What is required |
Pick up the blog entry below on news coverage of a Colorado school shooting and the political fight over credit for hunting Bin Laden, and continue it after its final sentence.

Extract provided |
┌────────
Another school shooting in Colorado.  “By another student, nope, by an adult.  4 hostages, no wait, 5 hostages…”  Another reporting error by jumping the gun but at least this one valid.  Real news of a sort.  This disappointment is a human disappointment in myself.  I heard that there was a school shooting and I just shook my head and thought, “Happens all the time.”  How sad is that?  A gunman shoots up a school and people are more worried if T.O. is going to play on Sunday.

Hillary Clinton is defending her man on the “Who did more to find BinLaden game” the news channels are playing.  Who the fuck cares?  Join forces and let’s go find him together!  Find him, kill him and eat him!  Why are we fighting amongst ourselves about who gets more credit?  You both tried, you both failed.  What we need is to put this on a game show, or as we now call it, “Reality TV”.  Something like ‘Survivor’ or ‘Fear Factor’.  Get four teams, put them in the middle-east and tell them “Whoever returns (alive) with BinLaden’s head wins a big-screen-plasma TV and never has to pay taxes again.”  Keep playing the game until someone wins.  Film it and everyone tunes in.  Let the people at home text message who they think will be the winner and flash the texts across the bottom of the screen like a news ticker.  It worked with sillier ideas than this.  The fact that the news people are reporting on something like this sandbox fight about who tried harder just shows how shallow our politicians have become and how pacified as a nation we are.  At least the politicians of old pretended to care, now it is all too obvious how little they really care about their stated goals.  As long as the cameras get a good angle of me “trying” to accomplish our goals, we don’t have to really “do” anything.
└────────
Data shown |
┌────────
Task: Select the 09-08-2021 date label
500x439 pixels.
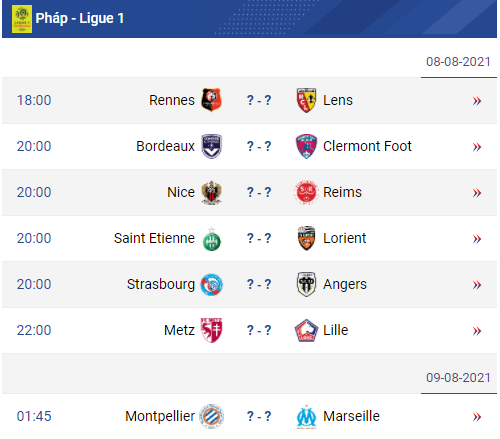Action: (x=458, y=378)
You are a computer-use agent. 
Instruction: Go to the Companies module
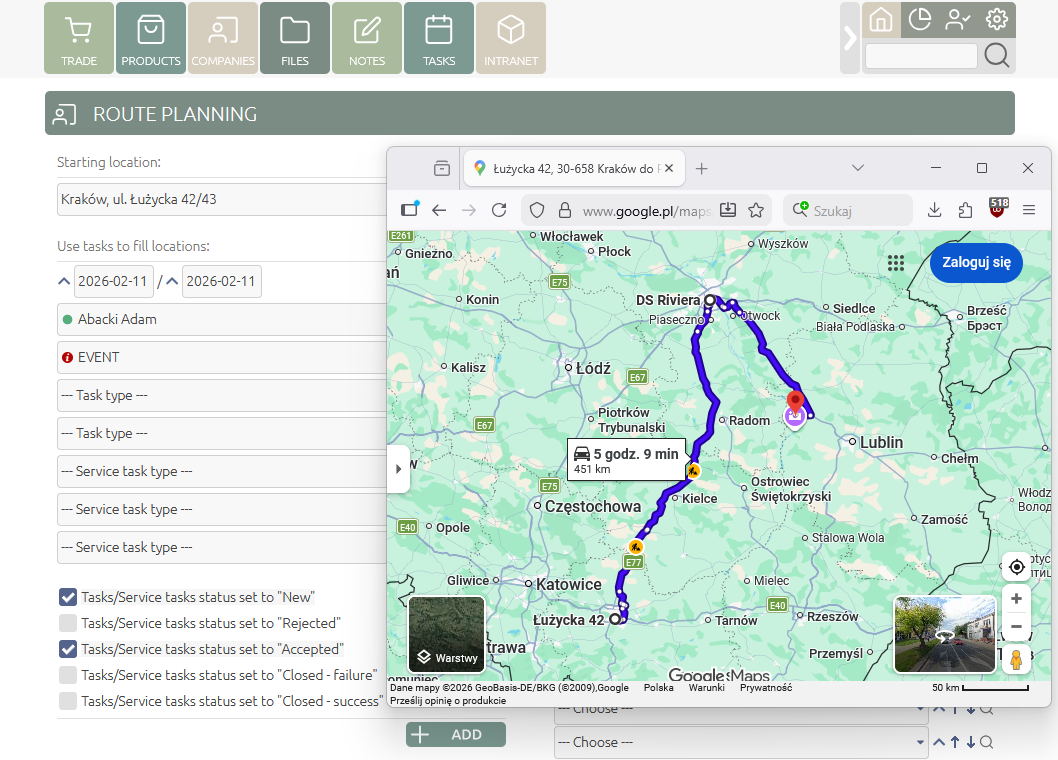click(x=223, y=38)
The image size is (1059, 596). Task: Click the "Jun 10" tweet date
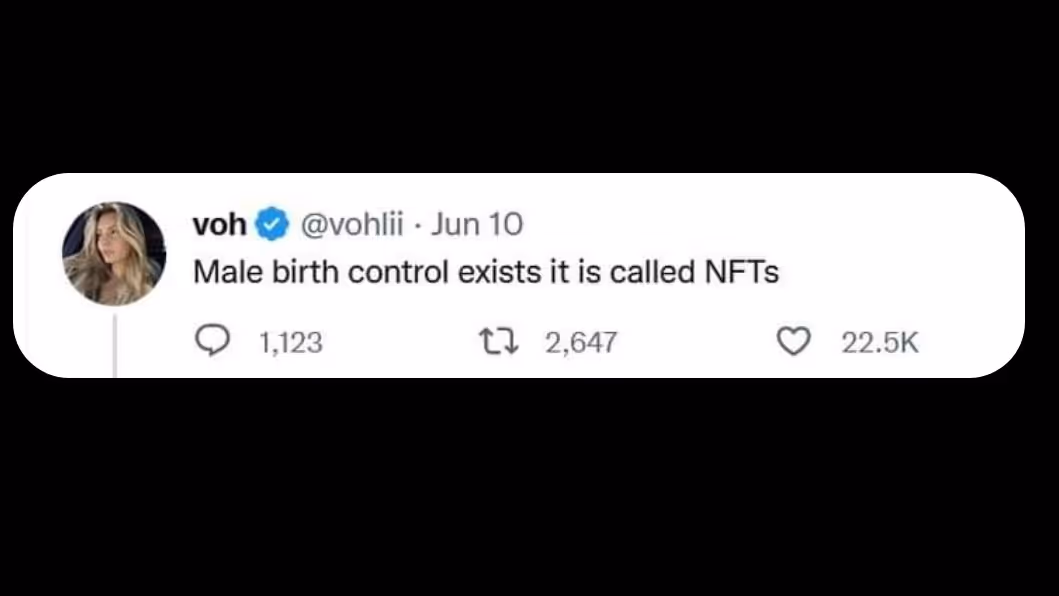point(479,225)
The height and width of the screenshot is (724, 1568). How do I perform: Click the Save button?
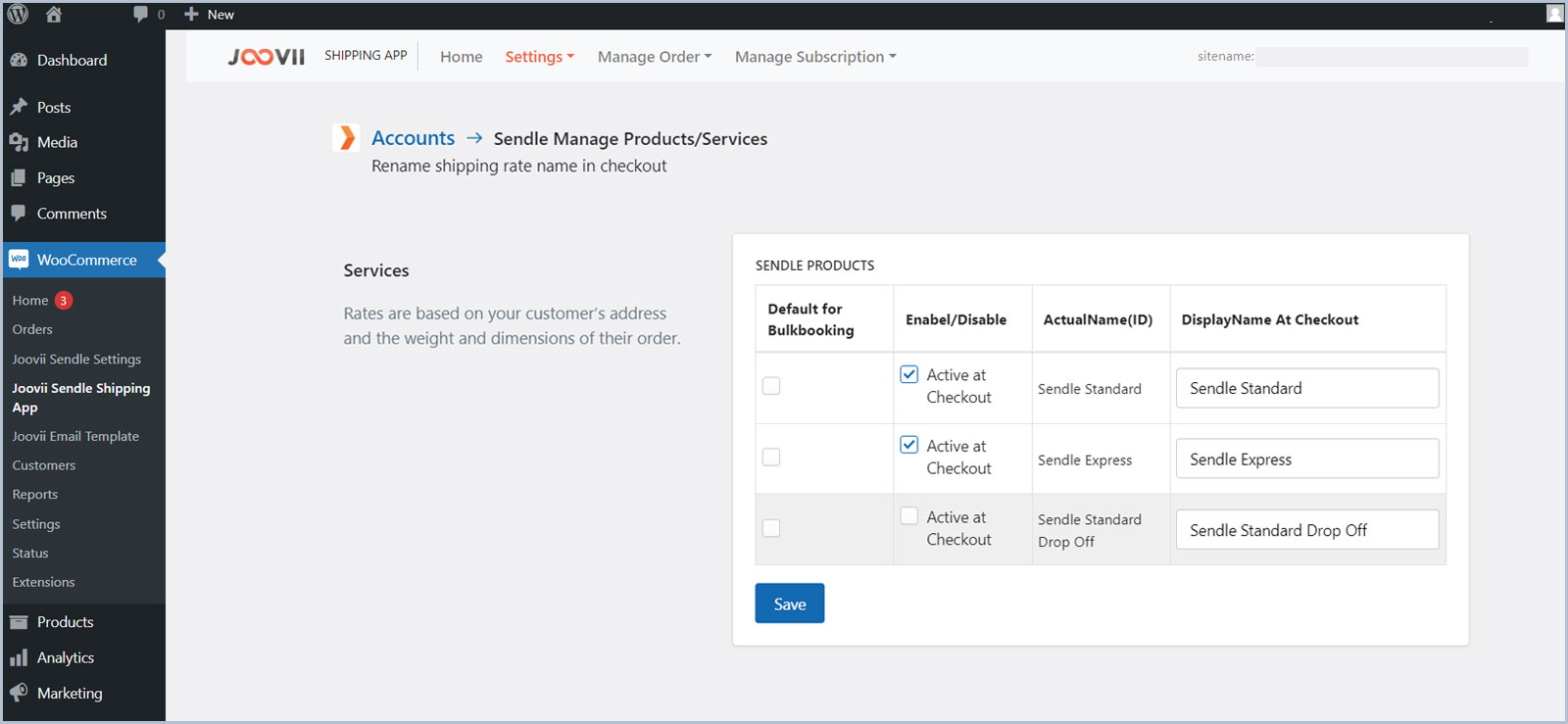tap(789, 603)
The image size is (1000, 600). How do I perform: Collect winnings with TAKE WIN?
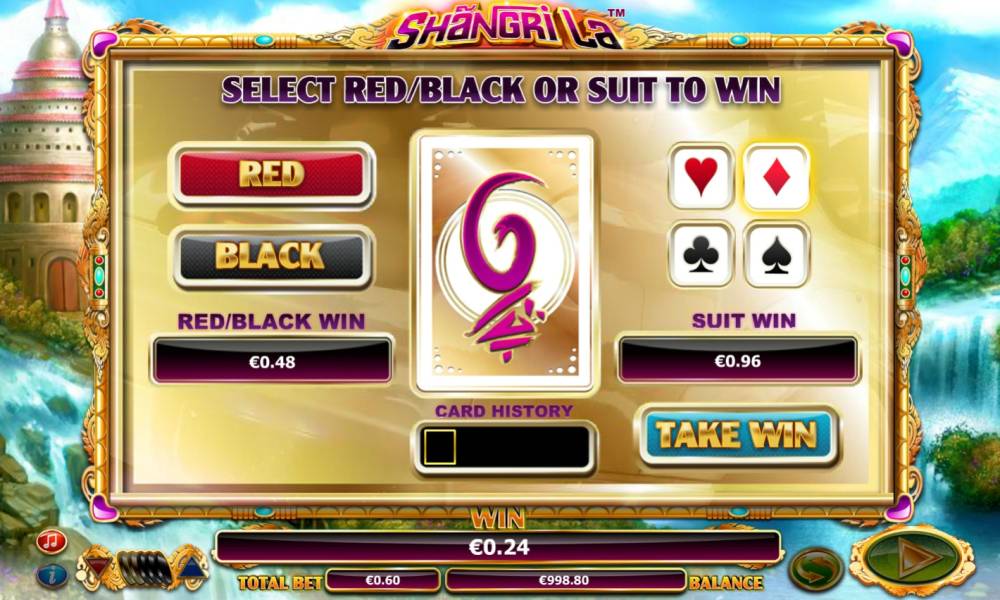coord(738,435)
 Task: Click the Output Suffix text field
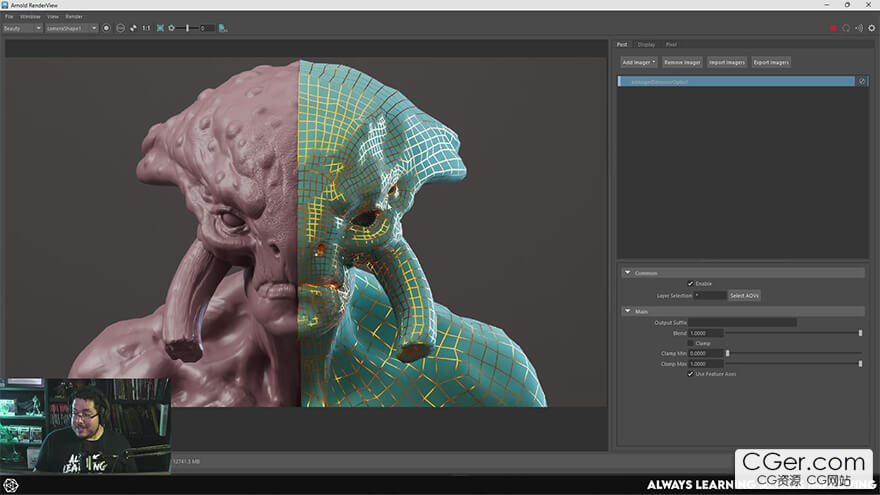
└────────
Response to the task |
Something you may or may not know about me.  I always romanticized about being a journalist.  I wanted to report from the field, write my own copy, and cover my own stories.  I remember learning about Woodward and Bernstein, Murrow, Cronkite and I wanted to do more.  Not just be a talking-head anchor but to actually bring the untold stories to the screen by living them.

I always wanted to be a journalist but contrary to popular belief, I still have my soul and it’s not for sale just yet.